● **Consigna 1**: Indique si cada afirmación concuerda con el fragmento sobre la amiga del pueblo y cite literalmente las palabras del texto que lo deciden: (a) La mujer que la atiende también acude los fines de semana. (b) La amiga quiere vender la casa del pueblo para repartir el dinero entre sus hijos. (c) La amiga fue al hospital por los dolores de estómago.
● **Consigna 2**: Prolongue el fragmento sobre la amiga del pueblo a partir de su última oración.

● **Fragmento seleccionado**:

>>>>>

A esto hay que añadir que le dieron también unos fuertes dolores en el estómago
pero no quiso ir a hospital. Nosotros le insistimos pero no hizo caso. Días
después se dio cuenta de que tenía la enfermedad del Helicobacter pylori, una bacteria que puede producir gastritis,
por lo que un hijo la llevó al médico y le recetó una medicación fuerte, pero le
hizo bastante daño. El caso es que, desde que fuimos a visitarla a su casa del
pueblo, no hace dos años, ha envejecido mucho y apenas puede andar, aunque va con
frecuencia al cuarto de baño arrastrando los pies y dando pasos cortos. Pero
lo peor no es esto. Una mujer le atiende durante dos horas diarias, menos los
sábados y domingos en que se queda completamente sola. En esas dos horas, la
mujer le hace la comida, barre y friega, y también le trae alimentos de un
supermercado. Le pone el almuerzo a las once de la mañana y come bastante bien,
de esta forma no tiene que levantarse, para calentar y traer la comida a la
mesa, unas horas después. Mi amiga podía pagarle algunas horas más y estaría
acompañada, pero la pensión de viudedad no le alcanza y se pasa el resto del día
sentada en un sillón y casi en la penumbra del comedor. Allí se queda, en medio
de muebles antiguos y de recuerdos, portarretratos y fotografías de la familia,
pero se duerme con frecuencia. Al anochecer cena un poco y se acuesta.
Le aconsejé que, cuando fuera al
cuarto de baño, se ayudara con el bastón y que pidiera un botón de asistencia
para mayores por si se caía al suelo o le daba un infarto. Pero ella
no suele hacer caso de los consejos: Si
el teléfono móvil lo dejas en la mesa camilla, ya me dirás como te caigas en el
suelo. Le puse el ejemplo de un conocido que se cayó en el cuarto de baño
del piso y lo encontraron al día siguiente, allí tirado y sin poder moverse. La
amiga nos contó que la casa del pueblo quiere venderla para repartir el dinero
entre sus tres hijos, como sabe que yo he comprado y vendido varias viviendas
conforme me trasladaba de un sitio a otro, me preguntó por el precio que podía
pedir. Eso va en función de la oferta y
de la demanda, si tienes varios compradores puedes subir el precio, pero si
nadie se interesa tendrás que bajarlo. Trataré de convencerla para que el
dinero de la venta de la casa del pueblo lo utilice para pagar a una cuidadora
y que esté más acompañada.

<<<<<

[Entradas de datos guardadas]
>>>>>

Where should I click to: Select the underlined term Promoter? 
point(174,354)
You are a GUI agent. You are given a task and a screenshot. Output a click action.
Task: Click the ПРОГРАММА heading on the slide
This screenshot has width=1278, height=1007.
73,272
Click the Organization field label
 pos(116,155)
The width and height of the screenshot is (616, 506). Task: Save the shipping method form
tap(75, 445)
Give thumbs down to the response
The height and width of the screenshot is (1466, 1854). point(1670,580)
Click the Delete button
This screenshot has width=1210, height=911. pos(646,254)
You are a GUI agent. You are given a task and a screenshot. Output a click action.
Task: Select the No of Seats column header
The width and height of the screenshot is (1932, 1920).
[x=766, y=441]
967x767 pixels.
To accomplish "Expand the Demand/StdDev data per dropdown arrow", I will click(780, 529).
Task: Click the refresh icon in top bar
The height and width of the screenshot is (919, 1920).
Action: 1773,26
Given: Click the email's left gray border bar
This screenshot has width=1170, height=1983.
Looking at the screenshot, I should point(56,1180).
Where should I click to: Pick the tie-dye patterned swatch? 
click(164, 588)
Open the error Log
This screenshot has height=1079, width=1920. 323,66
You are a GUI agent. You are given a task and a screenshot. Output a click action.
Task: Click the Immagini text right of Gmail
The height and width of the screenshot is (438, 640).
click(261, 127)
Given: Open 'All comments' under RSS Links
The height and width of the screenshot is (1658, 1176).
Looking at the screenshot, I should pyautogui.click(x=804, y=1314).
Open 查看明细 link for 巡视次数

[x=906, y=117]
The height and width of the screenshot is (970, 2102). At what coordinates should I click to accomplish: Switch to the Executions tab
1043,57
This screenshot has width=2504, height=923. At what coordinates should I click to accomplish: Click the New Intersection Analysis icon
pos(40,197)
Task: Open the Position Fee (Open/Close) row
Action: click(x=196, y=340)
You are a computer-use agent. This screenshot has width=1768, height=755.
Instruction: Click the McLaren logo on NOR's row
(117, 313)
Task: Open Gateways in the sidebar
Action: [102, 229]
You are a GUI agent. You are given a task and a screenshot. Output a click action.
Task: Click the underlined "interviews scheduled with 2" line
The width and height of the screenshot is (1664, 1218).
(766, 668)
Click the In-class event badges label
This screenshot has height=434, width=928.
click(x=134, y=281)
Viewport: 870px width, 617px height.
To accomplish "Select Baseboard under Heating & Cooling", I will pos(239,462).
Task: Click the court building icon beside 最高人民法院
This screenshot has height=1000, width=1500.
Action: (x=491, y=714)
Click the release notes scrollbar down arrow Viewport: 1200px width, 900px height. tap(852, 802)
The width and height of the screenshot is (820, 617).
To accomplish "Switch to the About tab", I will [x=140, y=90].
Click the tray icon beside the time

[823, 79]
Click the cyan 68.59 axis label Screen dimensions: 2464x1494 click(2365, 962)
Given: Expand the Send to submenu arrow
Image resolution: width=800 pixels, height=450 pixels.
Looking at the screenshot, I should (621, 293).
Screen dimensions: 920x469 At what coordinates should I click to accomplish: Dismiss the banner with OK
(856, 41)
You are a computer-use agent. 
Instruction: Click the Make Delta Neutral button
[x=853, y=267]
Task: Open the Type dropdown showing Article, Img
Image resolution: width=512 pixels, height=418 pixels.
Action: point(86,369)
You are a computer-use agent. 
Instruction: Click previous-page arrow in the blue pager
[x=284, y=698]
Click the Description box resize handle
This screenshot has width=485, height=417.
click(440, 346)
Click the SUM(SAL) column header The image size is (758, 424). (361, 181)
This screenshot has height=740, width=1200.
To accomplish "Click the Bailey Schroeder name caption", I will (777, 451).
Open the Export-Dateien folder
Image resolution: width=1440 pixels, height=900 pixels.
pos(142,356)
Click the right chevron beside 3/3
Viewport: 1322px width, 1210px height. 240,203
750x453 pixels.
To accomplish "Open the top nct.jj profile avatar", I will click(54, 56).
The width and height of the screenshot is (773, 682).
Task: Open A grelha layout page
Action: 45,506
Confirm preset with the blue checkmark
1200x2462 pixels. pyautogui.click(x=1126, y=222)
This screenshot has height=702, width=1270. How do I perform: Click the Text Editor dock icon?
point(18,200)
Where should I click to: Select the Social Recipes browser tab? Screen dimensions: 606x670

<<<<<

● **Respuesta 1**:
(a) No: «menos los sábados y domingos en que se queda completamente sola».
(b) Sí: «la casa del pueblo quiere venderla para repartir el dinero entre sus tres hijos».
(c) No: «pero no quiso ir a hospital».

● **Respuesta 2**:
Los hijos
están en su trabajo y con su familia, dos están fuera y el tercero almuerza con
ella casi todos los días y después se va al trabajo. Por la tarde, antes de
marcharnos, la amiga nos dijo que le dolía el pecho porque había hablado
demasiado con nosotros, ya que pasa los días completamente sola, y varias veces
nos confesó que quería morirse. En su penosa situación yo estaría moralmente hundido,
de manera que me quedé impresionado: tener hijos para esto. ¿Es que no puede
llevársela alguno a su casa? ¿Por qué no acuden a la trabajadora social para
que le busque una mujer de compañía, durante unas horas, o que le solicite un
centro de día? Casi incapacitada y en esta situación, de soledad y de debilidad,
no va a vivir mucho tiempo. Si por la noche se levanta varias veces a orinar,
nada de extraño tiene que le dé un mareo al levantarse de la cama, además, cada
día que pase se va a sentir más débil porque al no andar las piernas van
perdiendo masa muscular. ¡Con lo andarina y vitalista que siempre ha
sido ella! Dos días después de visitarla tuve un sueño muy breve que casi
no lo recuerdo: Yo quería echar a correr pero mis piernas apenas podían andar. Puede
ser de la impresión que me llevé al verla andar y esta imagen se quedó grabada en
mi subconsciente. Recuerdo que ella y su marido se perdían andando en esas
sierras de dios y nosotros los acompañábamos a veces, cuando nuestros hijos eran
pequeños. Después, al trasladarnos nosotros a otra provincia nos vimos menos
pero nunca perdimos el contacto.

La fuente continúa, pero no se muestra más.